#### FRAGMENTO DE PÁGINA
>>>

Dice Ricardo Darín de sí mismo que es “un mentiroso que siempre dice la verdad”. Yo no le creo del todo la segunda parte de la oración porque soy testigo de algún pecadillo de súper estrella y alguna pequeña trola para taparlo; nada grave, cosas veniales que conviven en el mismo tipo que, cara a cara, es un encantador de serpientes, alguien a quien le prestarías mil euros sin dudarlo un sólo instante, un buen tipo, buena gente, simpático y dicharachero, amigo de sus amigos y honorable y respetado para sus adversarios. Un tipo guapo para los que gusten de los tipos guapos, un triunfador, un tipo con suerte y sobre todo, y esto sí que lo digo sin pizca de ironía, uno de los mejores actores del mundo. Si Ricardo Darín se expusiera en la carnicería de Hollywood no sería carne de primera A, sería carne de categoría Extra. Espero que me perdone el símil bovino.

En San Sebastián Ricardo Darín recibió el Premio Donostia a toda su carrera y con las emociones y las prisas se olvidó de citar a su mamá en la lista de agradecimientos, aunque luego, con reflejos juveniles, volvió al estrado para rectificar; este hombre es que es un brujo y le aprovechan hasta los errores para caer aún mejor al respetable.

<<<

#### MUESTRAS DE DATOS
>>>

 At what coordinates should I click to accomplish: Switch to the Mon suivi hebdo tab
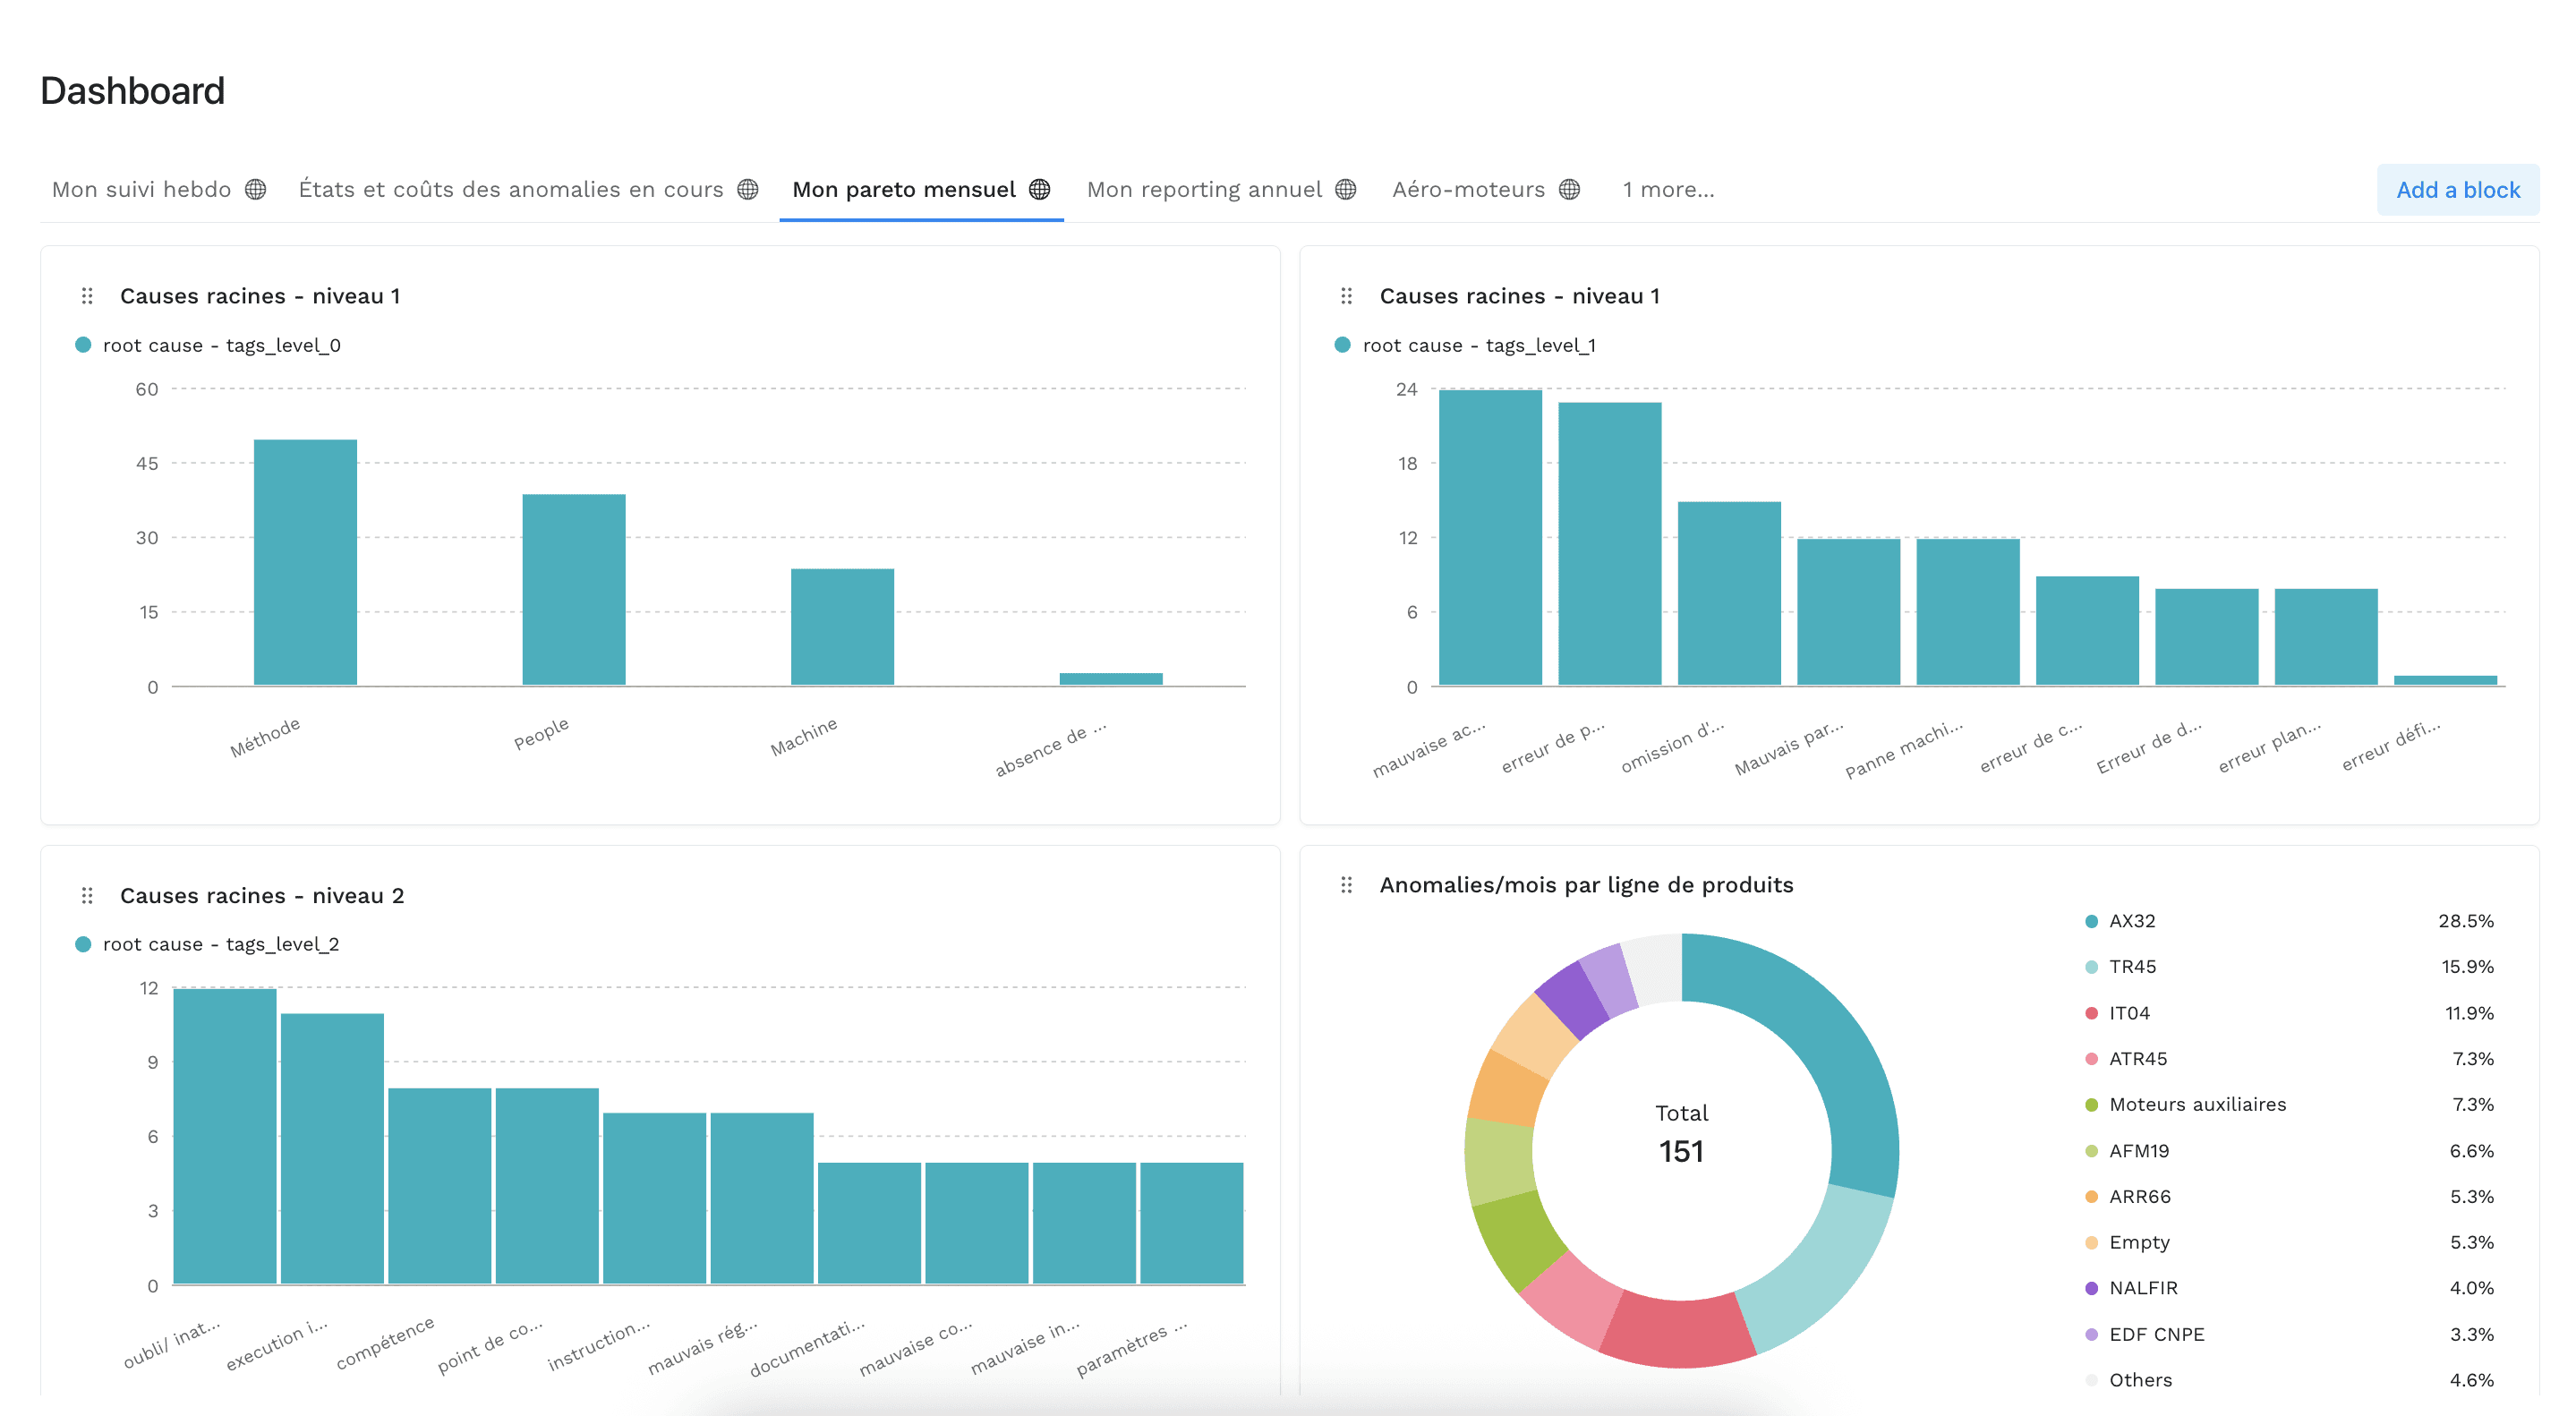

<<<
>>>

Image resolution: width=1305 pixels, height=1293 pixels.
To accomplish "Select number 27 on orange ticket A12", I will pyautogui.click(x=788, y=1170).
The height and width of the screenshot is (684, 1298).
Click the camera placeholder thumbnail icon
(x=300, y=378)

<<<
>>>

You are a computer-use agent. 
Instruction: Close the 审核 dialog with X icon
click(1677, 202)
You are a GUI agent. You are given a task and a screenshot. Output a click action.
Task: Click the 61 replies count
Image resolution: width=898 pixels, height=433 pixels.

<<<

#### DESCRIPCIÓN DEL EJERCICIO
Indica si cada afirmación concuerda con el texto sobre Ricardo Darín, respondiendo sí o no y citando las palabras del texto que lo deciden.
1. Ricardo Darín recibió en San Sebastián un premio a toda su carrera.
2. El autor cree por completo que Darín siempre dice la verdad.
3. Darín no llegó a corregir el olvido de citar a su madre.
Las entradas no tienen relación con el texto sobre Ricardo Darín.

#### RESPUESTA CORRECTA
1. Sí: «En San Sebastián Ricardo Darín recibió el Premio Donostia a toda su carrera».
2. No: «Yo no le creo del todo la segunda parte de la oración».
3. No: «volvió al estrado para rectificar».